When I give a medical student lecture, I sometimes tell them that I'll kick the podium when I say something that will be on the test. Well, I'm now kicking the "virtual" podium! This is a significant limitation of using predictive values and/or post-test probabilities. Each pair of predictive values or post-test probabilities is associated with a single pre-test probability. Changing the pre-test probability changes the predictive value in non-linear ways (remember, we use the complicated, non-linear Bayes formula to calculate the post-test probability of disease). The same test result may therefore give you one post-test probability in the emergency room, and a different one in your office, if the pre-test probabilities differ.

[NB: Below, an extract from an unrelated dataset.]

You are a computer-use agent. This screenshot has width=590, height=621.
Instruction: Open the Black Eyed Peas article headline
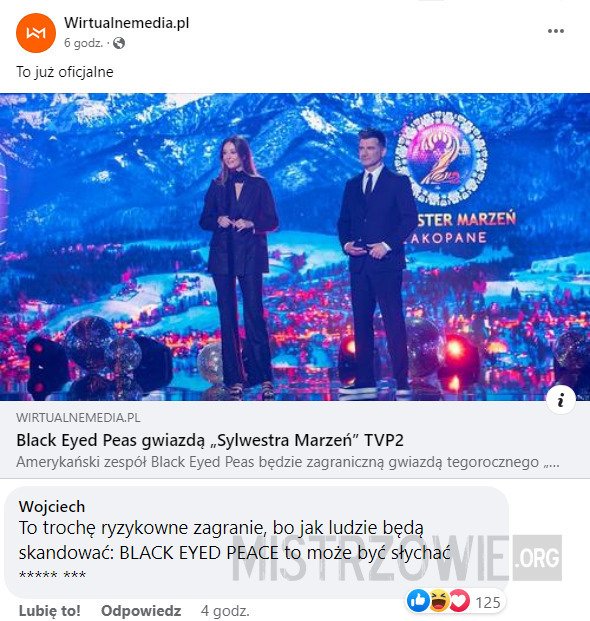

Think again about the CAGE score. It can have a value of 0,1,2,3, or 4. Does a patient with a CAGE score of 4 have a greater probability of alcoholism than one with a score of 2? Using a single cutpoint lumps patients with scores of 2, 3, and 4 together. Similarly, do patients with a score of 0 have the same likelihood of alcoholism as ones with a score of 1? (The answer is a resounding "No!" to both questions )
Therefore, an important limitation of using a single cutpoint is that it results in a loss of information. In the next section we will learn about likelihood ratios, and how they overcome this and other limitations.